# Grass growing in tufts , won't green up fully. What is going on?



## GRASSMAN (Apr 24, 2019)

My lawn is Tiffway 419 planted last year. I have a Trucut reel mower (cuts paper). The cut schedule is every 4 days in AZ and the lawn is being fertilized monthly. The problem is the grass appears to be growing in tufts and refuses to green up fully. This pattern presented itself late in the season last year. The only traffic the lawn gets is when its cut. I could really use some insight on how to fix this. I'd love to get my lawn back to the way it looked when it was first installed.

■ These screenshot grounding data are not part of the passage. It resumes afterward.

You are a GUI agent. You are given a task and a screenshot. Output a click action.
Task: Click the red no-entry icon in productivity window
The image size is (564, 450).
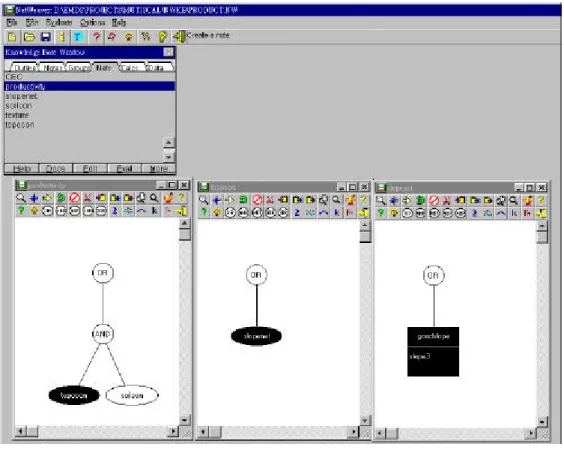pyautogui.click(x=74, y=198)
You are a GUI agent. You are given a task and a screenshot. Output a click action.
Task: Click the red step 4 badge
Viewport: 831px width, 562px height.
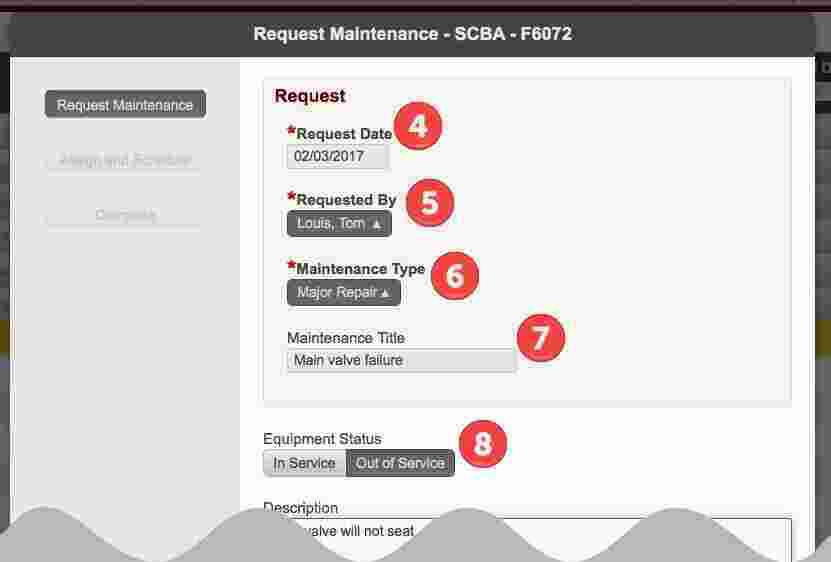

I've included pics of what the lawn looked like a few months in and what it looks like now.
New Lawn

Lawn This Year

Close up


----------



## erdons (Apr 3, 2018)

You're cutting to high, get that under an inch.


----------



## GRASSMAN (Apr 24, 2019)

Thanks erdons I'm under an inch. Not sure if it looks like it in the pictures but the mower is set at 3/4 of an inch. Think that is still too high?


----------



## FlaDave (Jul 10, 2018)

Did you do a spring scalp? If not you may want to scalp down as low as you can to get new green leaf back up top.


----------



## TN Hawkeye (May 7, 2018)

FlaDave said:


> Did you do a spring scalp? If not you may want to scalp down as low as you can to get new green leaf back up top.


+1 Scalp it down to lower than 3/4" and let the green come through. Looks like you are just exposing the brown stems when you mow.


----------



## GRASSMAN (Apr 24, 2019)

My first spring mowing I scalped it at a lower setting, then I moved the mower up to 3/4 after that. I'll try going back to 1/2 inch and see if that improves things.


----------



## Cory (Aug 23, 2017)

When's the last time you fertilized? Is it getting at least 1" of water per week? Looks thirsty and/or hungry to me.


----------



## erdons (Apr 3, 2018)

GRASSMAN said:


> Thanks erdons I'm under an inch. Not sure if it looks like it in the pictures but the mower is set at 3/4 of an inch. Think that is still too high?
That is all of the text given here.